## TASK 1:
In the text on fitness to practise for solicitors, which act amended section 31 of the Solicitors Act 1974?
## TASK 2:
Carry on the text about a fitness to practise regime for solicitors, starting after its last sentence.

## EXCERPT PROVIDED:
◇ ◇ ◇

The SRA - in its capacity as the agency carrying out the profession’s regulatory function - already has the power to introduce a fitness to practise regime. Following the Legal Services Act 2007, which amended section 31 of the Solicitors Act 1974 (“the Act”), the SRA may “make rules for regulating in respect of any matter the professional practice, conduct, fitness to practise and discipline of solicitors…” [emphasis added]. However, to date, the SRA has declined to make use of its powers in this regard.

A fitness to practise regime has been applied with some measure of success in other professions. The General Medical Council sets out that due to the trust placed in doctors by their patients, if a doctor’s health causes their performance to suffer, they should not continue in unrestricted practice while that impairment continues to affect them. Of course, a fitness to practise regime need not be binary in nature (either preventing practice entirely or allowing unfettered practice): appropriate conditions on practice can be applied.

Perhaps more directly analogous for solicitors, the Bar Standards Board (“BSB”) Handbook defines as “unfit to practise” an individual who is “incapacitated due to his or her physical or mental condition; and, as a result…impaired” and for whom “the imposition of a restriction...is necessary for the protection of the public…”. The BSB has a distinct process in relation to issues arising under their fitness to practise regime, which is not punitive in nature and is separate from disciplinary proceedings.

By defining the level of “fitness” that a professional is required to maintain in order to practise, these regulatory regimes place health issues firmly on their regulatory agenda and can better address those (rare but highly publicised) situations that can arise where a solicitor is perhaps deemed too ill to be prosecuted before the SDT but is not prevented from continuing to practise.

◇ ◇ ◇

Records taken from a dataset
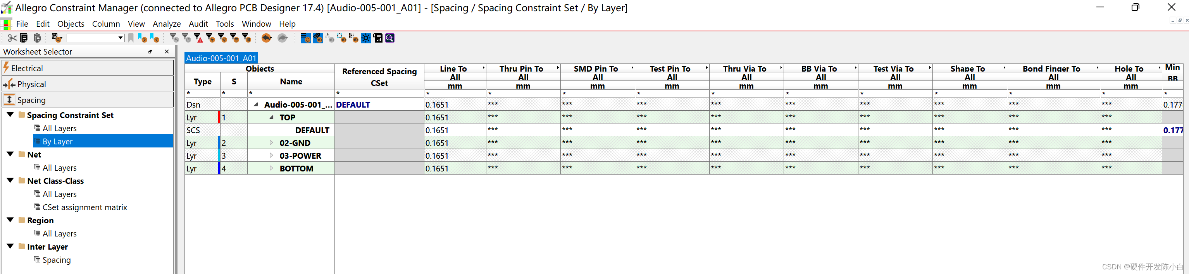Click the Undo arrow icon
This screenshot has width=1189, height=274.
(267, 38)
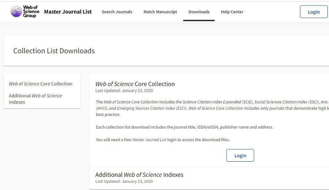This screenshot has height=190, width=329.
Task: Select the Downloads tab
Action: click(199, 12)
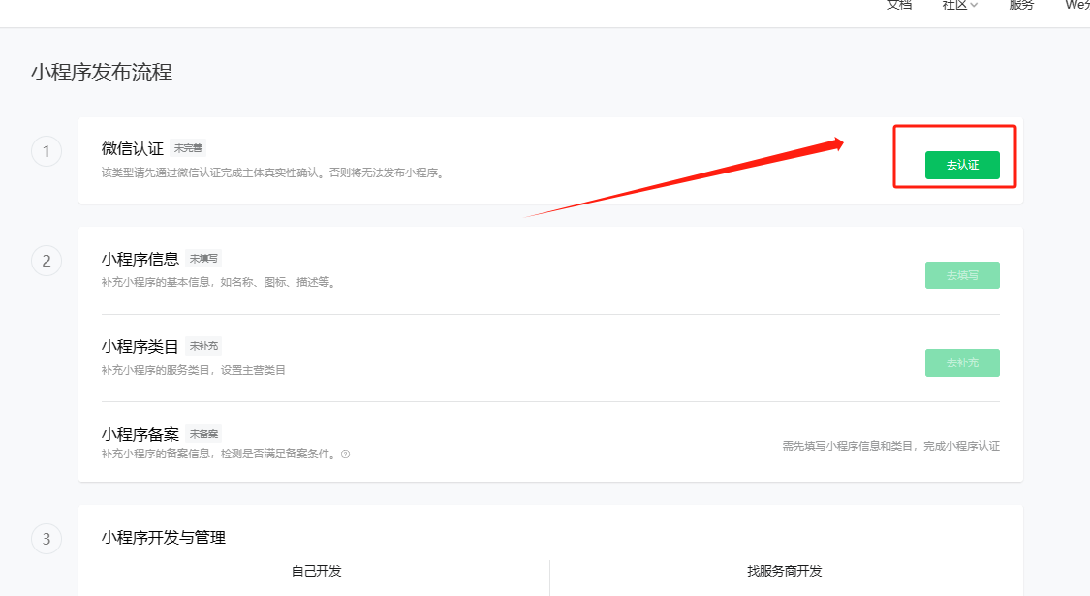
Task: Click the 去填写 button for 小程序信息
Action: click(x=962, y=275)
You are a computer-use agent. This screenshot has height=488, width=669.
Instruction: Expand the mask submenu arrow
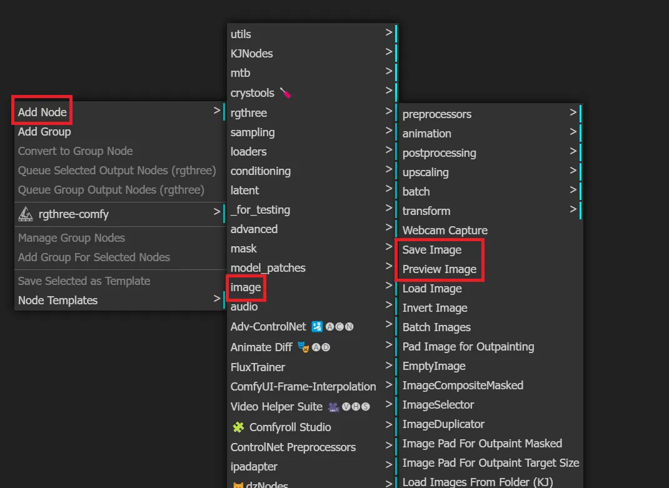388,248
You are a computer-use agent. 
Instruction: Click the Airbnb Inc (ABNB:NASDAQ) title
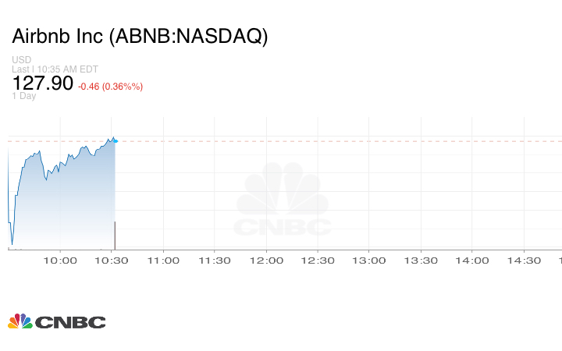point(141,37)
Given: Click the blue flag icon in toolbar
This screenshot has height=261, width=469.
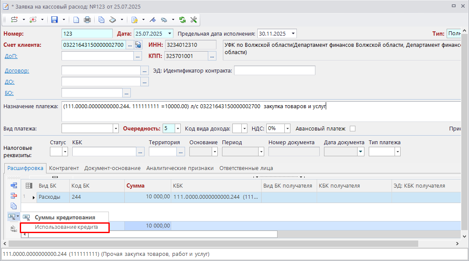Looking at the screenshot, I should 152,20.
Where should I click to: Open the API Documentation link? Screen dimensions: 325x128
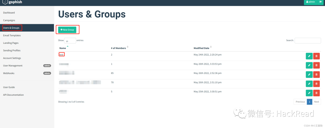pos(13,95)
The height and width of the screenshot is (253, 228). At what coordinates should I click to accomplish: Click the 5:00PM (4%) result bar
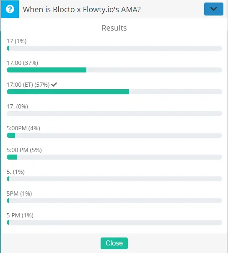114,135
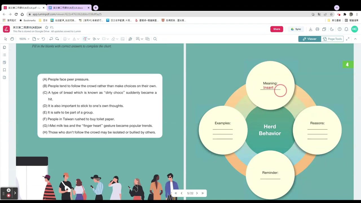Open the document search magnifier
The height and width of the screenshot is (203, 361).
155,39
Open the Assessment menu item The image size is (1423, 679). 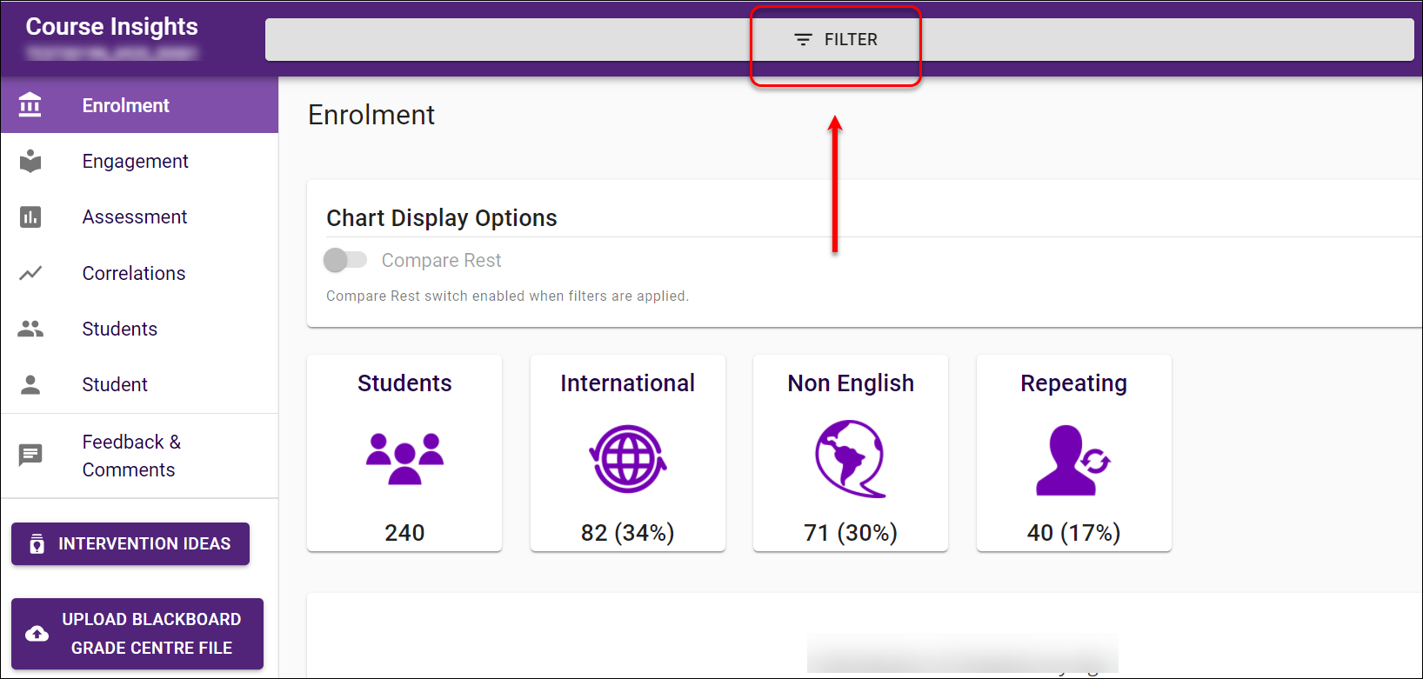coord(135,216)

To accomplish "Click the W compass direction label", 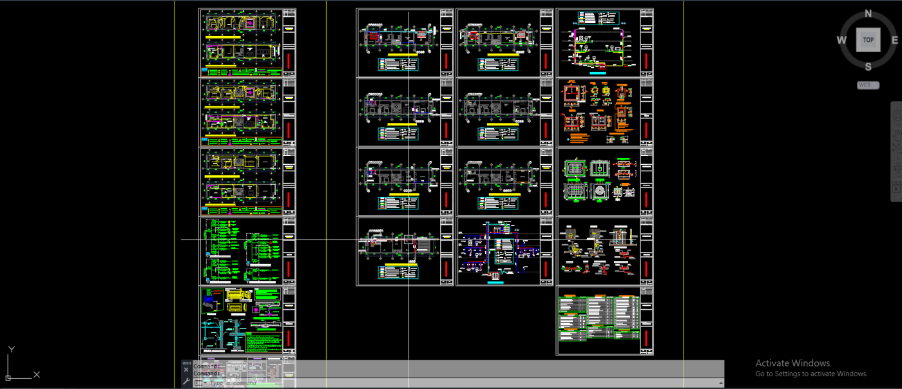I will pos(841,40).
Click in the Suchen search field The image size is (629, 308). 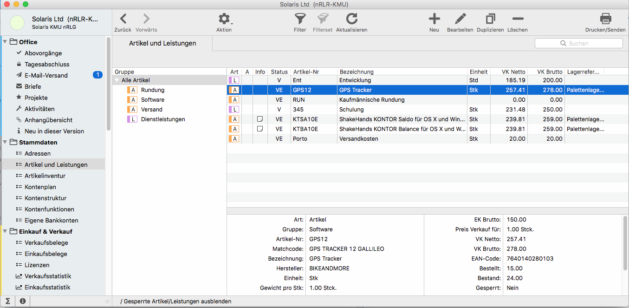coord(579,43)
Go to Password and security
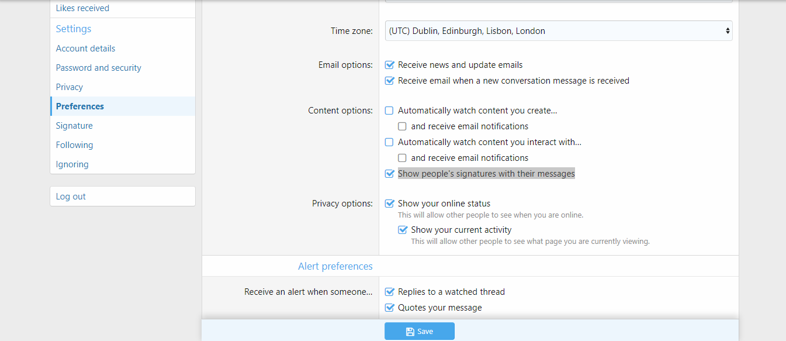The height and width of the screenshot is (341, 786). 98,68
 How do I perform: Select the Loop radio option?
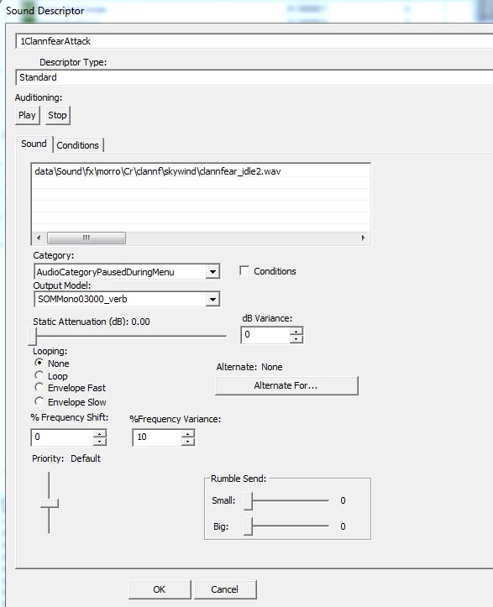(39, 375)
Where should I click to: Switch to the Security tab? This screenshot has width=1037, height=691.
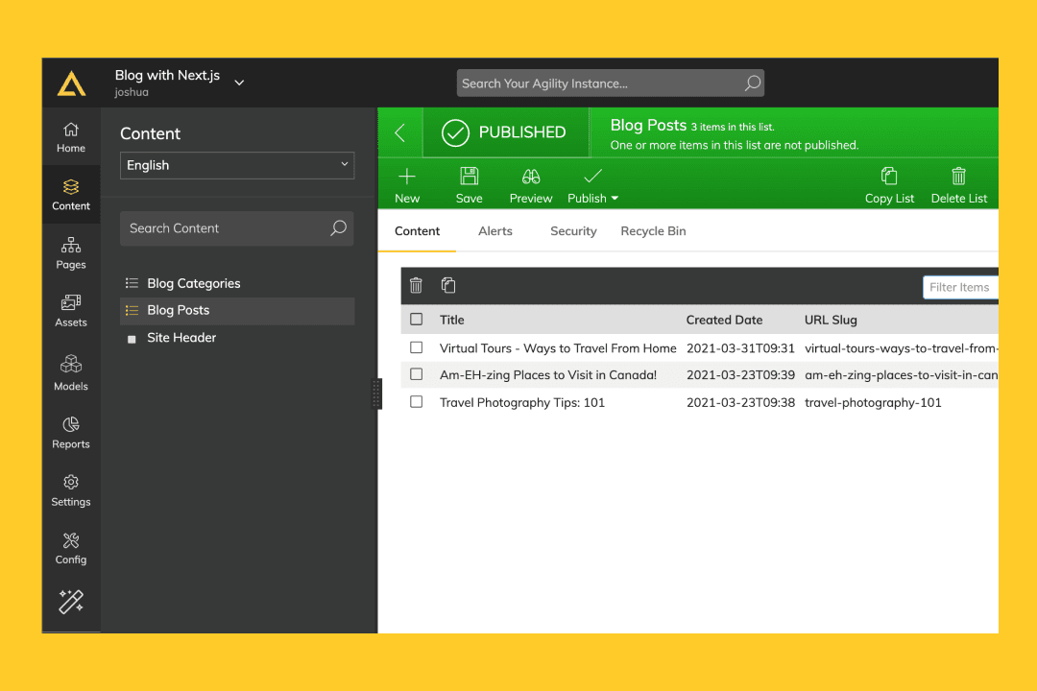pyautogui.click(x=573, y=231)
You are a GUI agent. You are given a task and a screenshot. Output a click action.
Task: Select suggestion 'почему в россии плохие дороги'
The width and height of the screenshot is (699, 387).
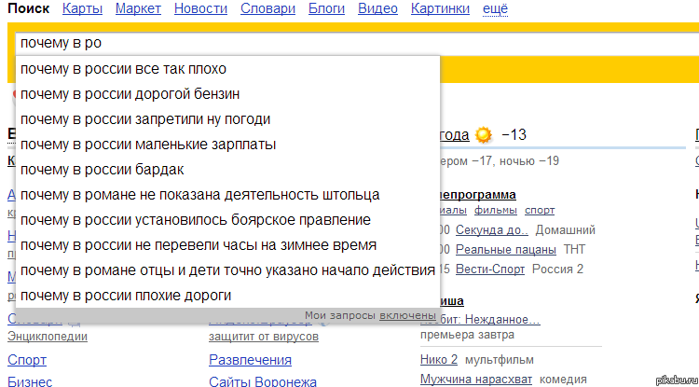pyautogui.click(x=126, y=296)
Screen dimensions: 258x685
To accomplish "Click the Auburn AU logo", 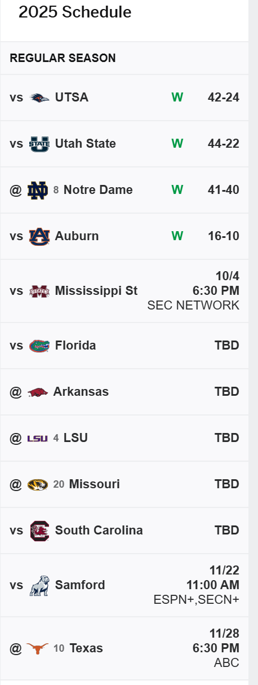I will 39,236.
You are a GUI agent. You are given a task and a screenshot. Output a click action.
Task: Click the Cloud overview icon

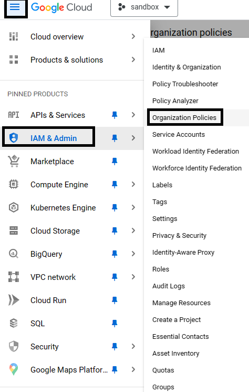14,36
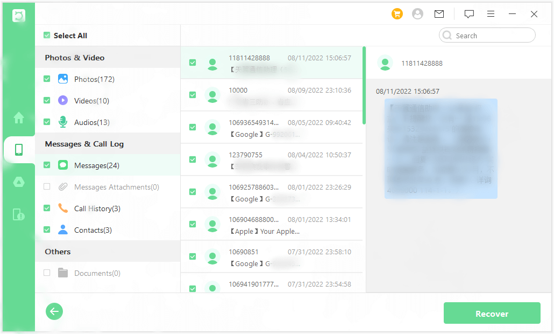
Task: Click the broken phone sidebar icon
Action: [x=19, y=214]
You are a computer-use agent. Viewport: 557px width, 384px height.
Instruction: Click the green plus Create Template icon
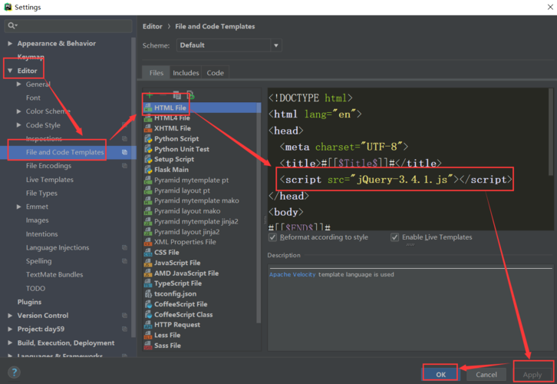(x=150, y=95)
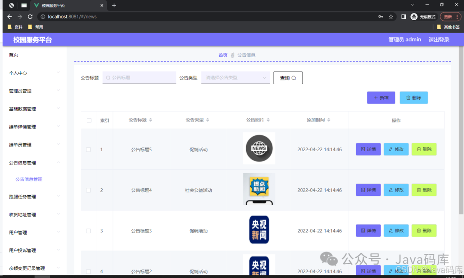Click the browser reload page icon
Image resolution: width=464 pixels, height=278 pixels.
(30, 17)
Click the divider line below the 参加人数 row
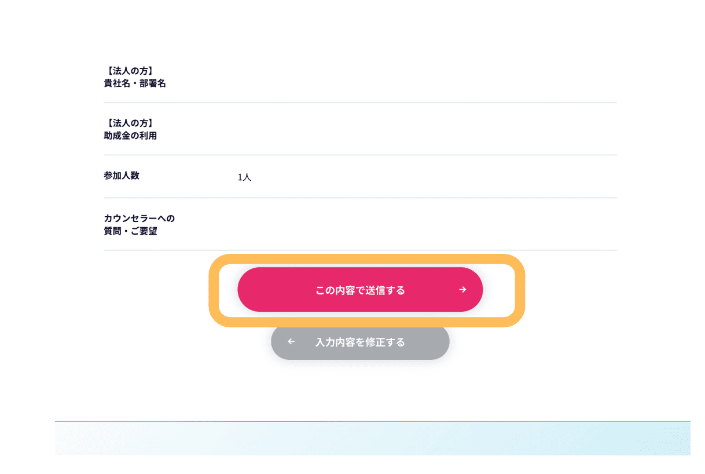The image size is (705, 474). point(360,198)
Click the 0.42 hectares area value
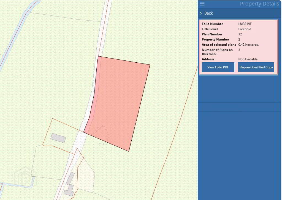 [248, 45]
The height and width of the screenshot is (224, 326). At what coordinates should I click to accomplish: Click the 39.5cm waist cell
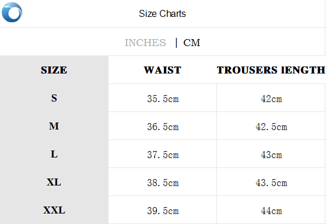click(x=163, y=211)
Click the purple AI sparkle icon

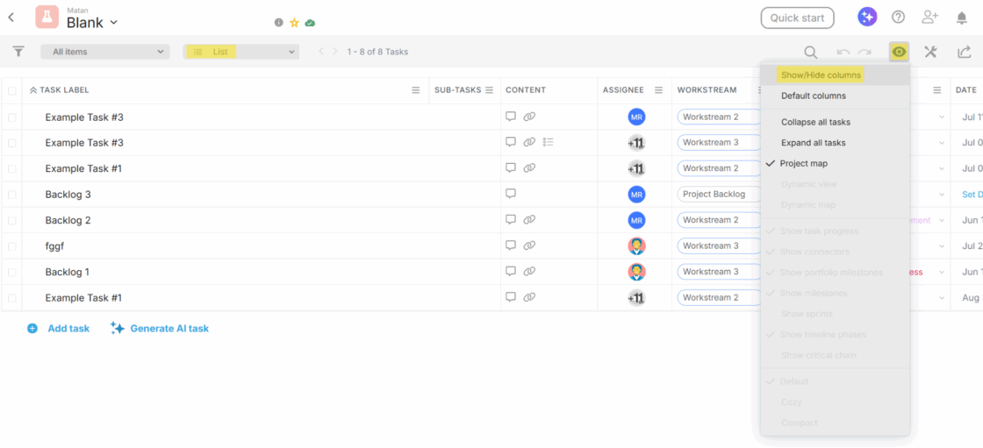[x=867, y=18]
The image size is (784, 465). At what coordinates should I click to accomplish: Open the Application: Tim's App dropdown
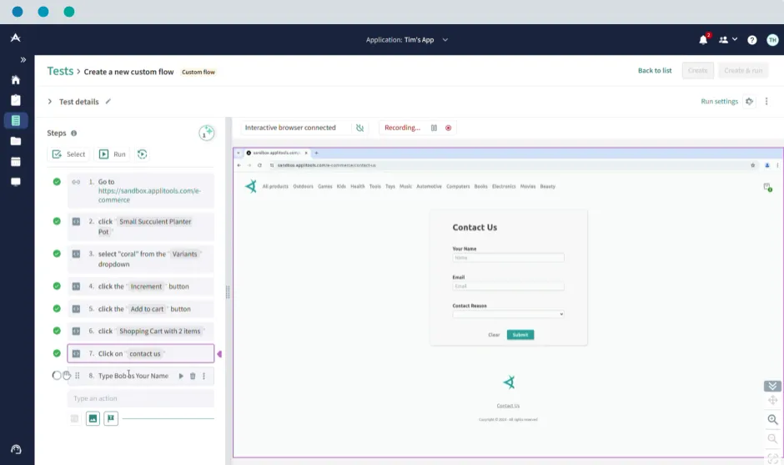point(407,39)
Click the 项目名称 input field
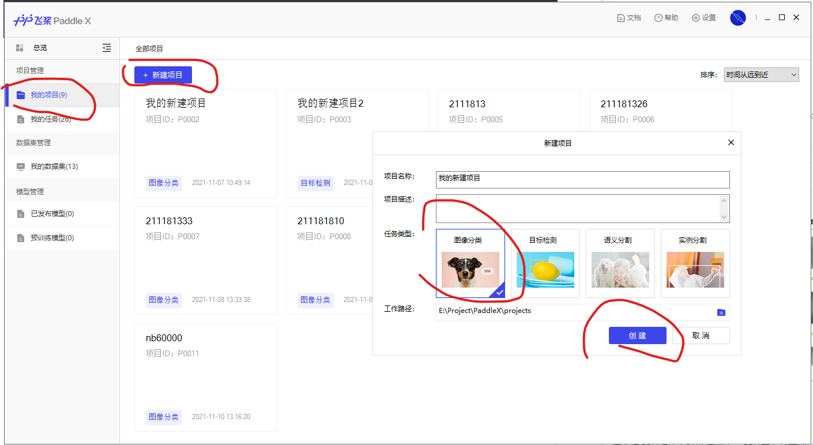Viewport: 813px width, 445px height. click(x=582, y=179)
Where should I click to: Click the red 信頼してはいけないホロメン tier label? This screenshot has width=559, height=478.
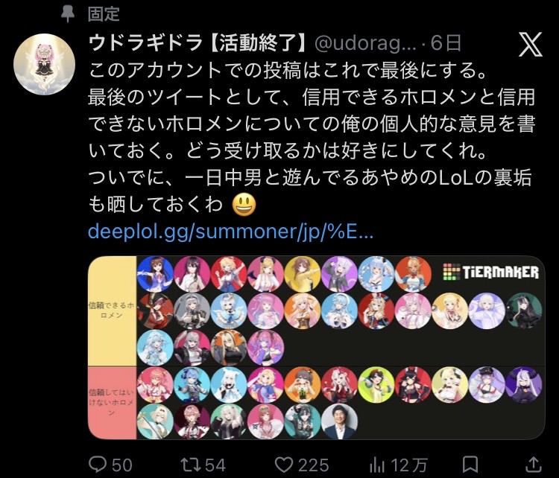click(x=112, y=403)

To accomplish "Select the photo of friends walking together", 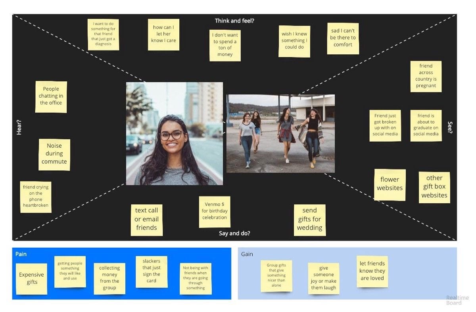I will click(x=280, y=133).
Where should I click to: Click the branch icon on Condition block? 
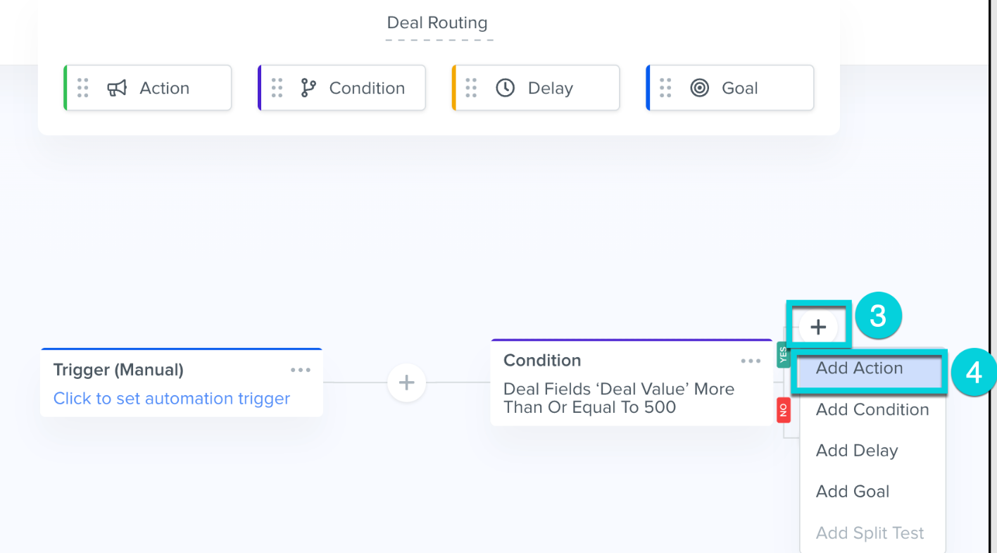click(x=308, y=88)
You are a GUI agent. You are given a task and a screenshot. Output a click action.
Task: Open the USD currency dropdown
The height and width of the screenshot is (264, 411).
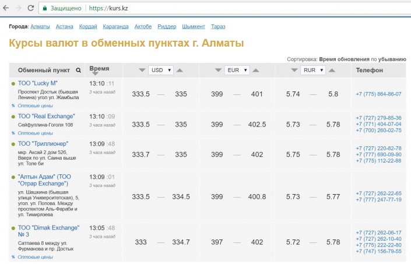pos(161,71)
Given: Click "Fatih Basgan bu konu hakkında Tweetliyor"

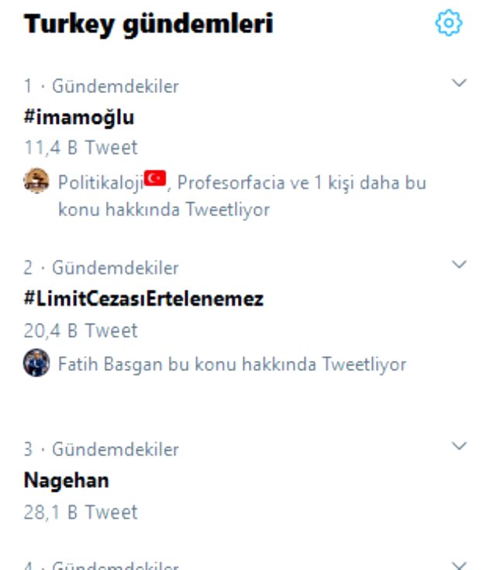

◇ ◇ ◇

## REPLY 1:
The Legal Services Act 2007.

## REPLY 2:
Given that we may all be affected by health issues at some point over our careers, the concept of a regime that can appropriately address serious issues at an early stage before they result in any damage to clients or to the reputation of the profession has some attractions. However, a fitness to practise regime for solicitors would be no panacea; no regulatory regime could be. Is it realistic that people will come forward within a fitness to practise regime and voluntarily identify issues that may affect their livelihoods? Even absent any possible financial implications or feelings of stigma, even usually self-aware individuals may not be best placed to appreciate the impact of their own health issues at the relevant time. Equally, can we reasonably expect co-workers to come forward and raise issues where no damage or regulatory breach has yet taken place? What of the solicitor suffering from a depressive illness after the breakdown of a relationship, or the one in the latter stages of their career who is no longer quite as alert as they once were? The fact that, in today’s world of hybrid working, we are no longer working side-by-side with colleagues on a daily basis may make issues harder to spot, let alone address. Indeed, are legal professionals really best placed to identify which health issues could ultimately become a client protection issue?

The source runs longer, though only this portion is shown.